Technologies enhancing shelf-life of commonly grown crop in Uganda include:

  • Use of botanicals (i.e. tobacco, tephrosia, tagetes) against bruchids;
  • Physical methods (i.e. solarisation, parboiling, salting) control of a broad spectrum of storage pests; solar and hybrid dryers for fruit and vegetables;
  • Drying structures (i.e. biomass-heated, racks/platform, cribs, mats) for cereals and legumes;
  • Storage structures (e.g. brick silos, improved traditional granaries) for durable multi-crop storage;
  • Pit and clamp for fresh sweet potato;
  • Moistened media (sawdust) for fresh cassava;
  • Shellers and threshers, graters and chippers (root and tubers); and local baking ovens.

    3. Soil Management for Sustainable Production Systems

    Recommendations for:

  • integrating organic and inorganic (fertilisers) nutrient sources to reduce costs and improve fertilizer use efficiency;

  • using available organic residues to supply nutrients to crops;

  • appropriate ways for handling and application of farm yard manure;

  • appropriate ways for preparing and applying composts;

  • incorporating biological nitrogen fixation into farming systems through use of grain legumes and cover crops (for green manuring) to increase nitrogen in cropping systems;

  • use of improved/shorter rest periods (fallows) that fit into the farming systems while improving or maintaining soil productivity.

    The country's production heavily depends on rain-fed agriculture with only 55,000 ha (1.2%) of the 4,600,000 ha of farmland being irrigated. FAO estimates that up to 50% of the potential crop yields in Uganda are lost annually as a result of moisture stress, yet strategic development of supplemental irrigation (other factors remaining constant) would increase overall productivity and yields by 50-70% while making it possible to crop the land 2-3 times annually.

    NARO has consequently developed water harvesting recommendations for different utilisation practices; NARO has developed recommendations for construction of contour bands, terraces, grass strips, trash-lines, stone-lines and other structures to manage soil and water to prevent erosion in different farming systems/agro-ecological zones.

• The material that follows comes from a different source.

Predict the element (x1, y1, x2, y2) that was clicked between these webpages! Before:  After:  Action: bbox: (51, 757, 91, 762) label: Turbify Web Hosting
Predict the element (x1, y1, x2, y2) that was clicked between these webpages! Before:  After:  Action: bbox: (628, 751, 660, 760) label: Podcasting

    The process of developing comprehensive Agricultural Land Use Plans has been initiated on a pilot basis starting with the districts of Rakai and Mayuge which should lead to a more holistic approach to the management of land resources and better planning for the country.

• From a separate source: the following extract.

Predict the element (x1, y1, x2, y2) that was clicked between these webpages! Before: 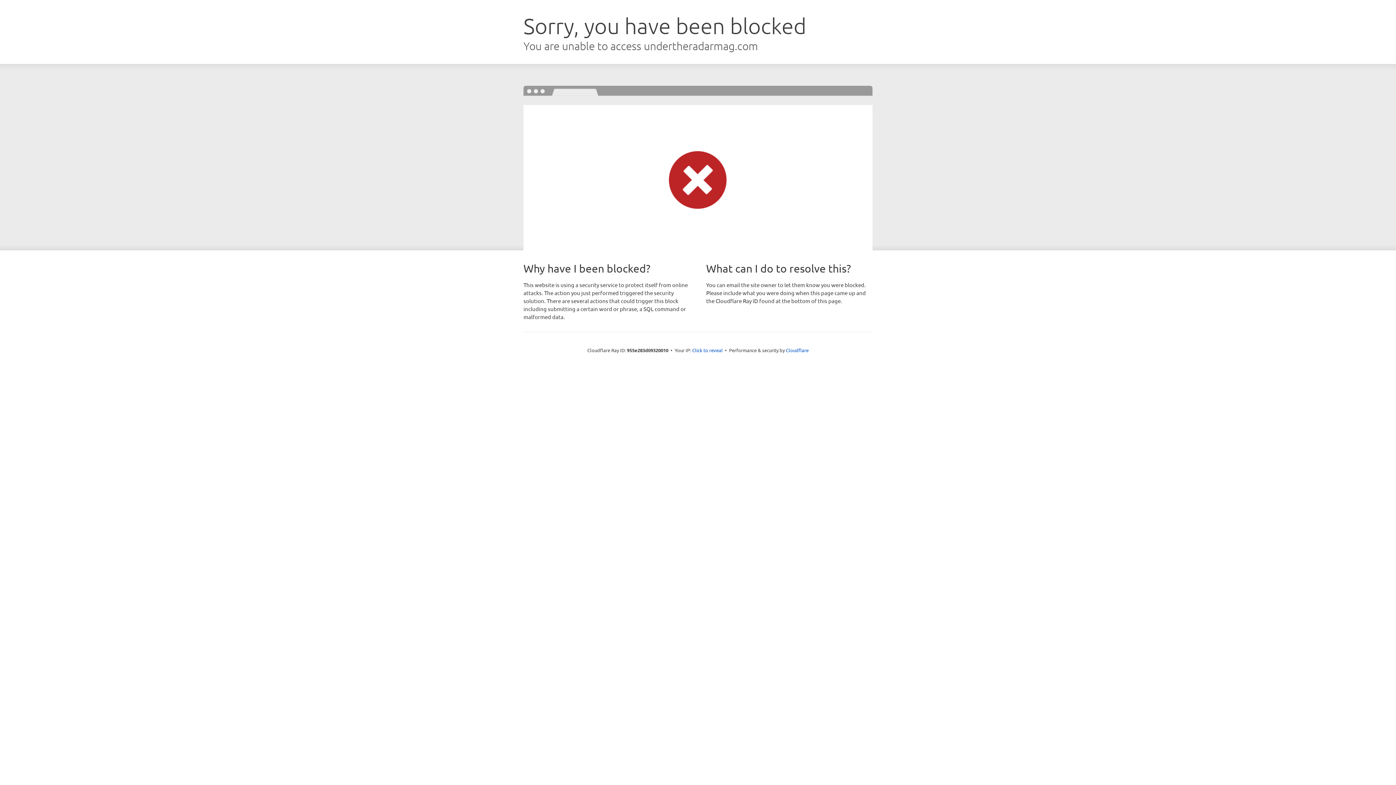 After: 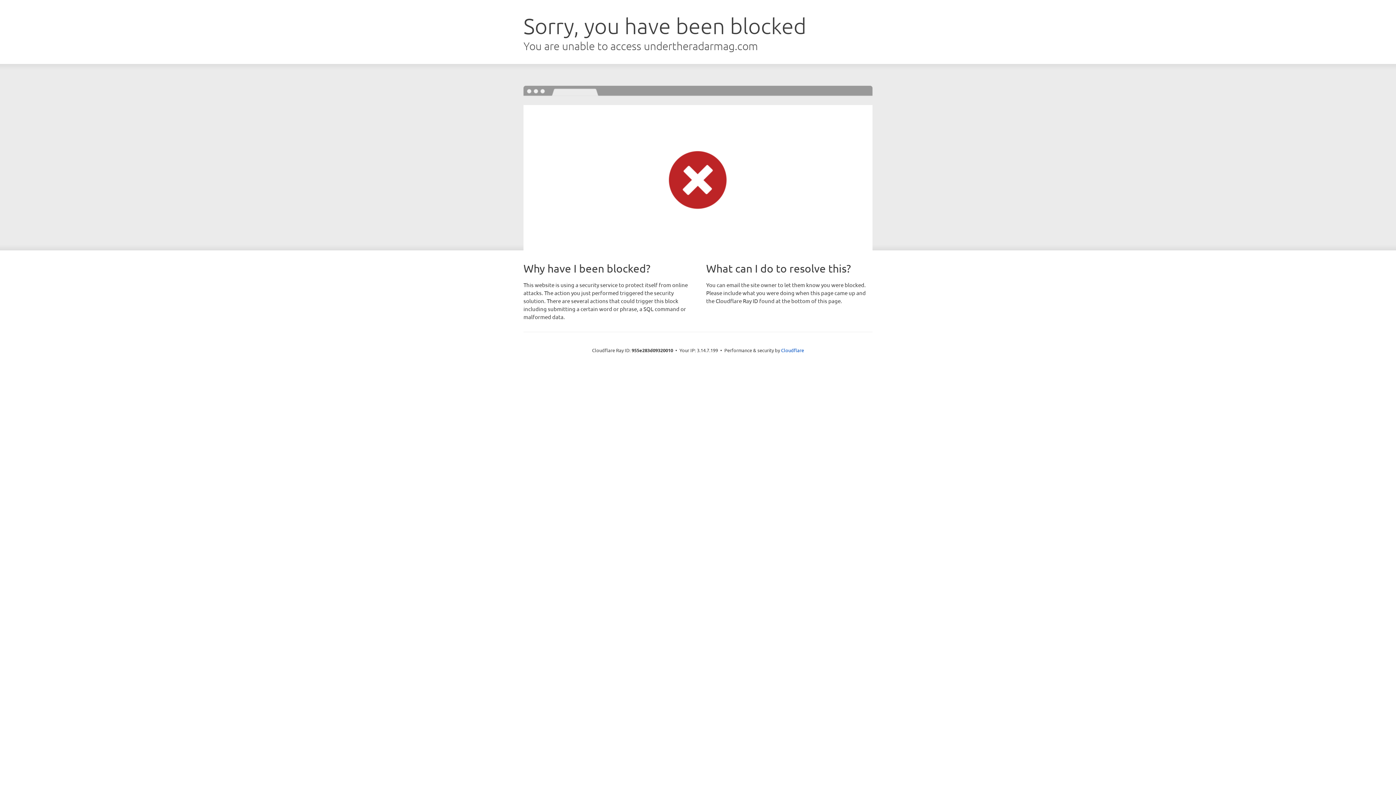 Action: label: Click to reveal bbox: (692, 346, 722, 353)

    4. Horticulture technologies for a modernised and diversified agriculture

    1. Planting materials for the above and other fruits grown in the country.
    2. Improved propagation, nursery, and orchard management techniques have been developed and many agricultural staff and farmers have been trained in these areas.
    3. High yielding Kawanda passion fruit clones are being cleaned of viruses and multiplied, while collar rot resistant root stocks are being identified.
    4. Eight avocado varieties for local, export, and processing markets, and 6 mango varieties for high rainfall areas and more for the drier areas have been identified. Five citrus cultivars, three of which are seedless, and 2 pawpaw varieties for export have also been identified, and farmers have been trained on selection of female pawpaw seeds from the local pawpaws. Two apple and 2 pear varieties are being tested for production in the highlands.
    5. IPM options for the control of major fruit pests and technologies for post harvest handling of passion fruits are also available.
    6. Three bacterial wilt tolerant tomato varieties have been identified and more are being screened. Two okra and 2 hot pepper varieties are available for the export market. Rust resistant snap bean varieties are being tested.
    7. Recommendations for the control of major pests and diseases of vegetables in Uganda have been developed, and farmers have been and are being trained in the safe and effective use of pesticides.

Essential oil crops are grown and processed for their oils which are used as scents and flavours by cosmetic, detergent, pharmaceutical, and household insecticide industries, among others. One Geranium variety which produces oils acceptable on the export markets has been identified.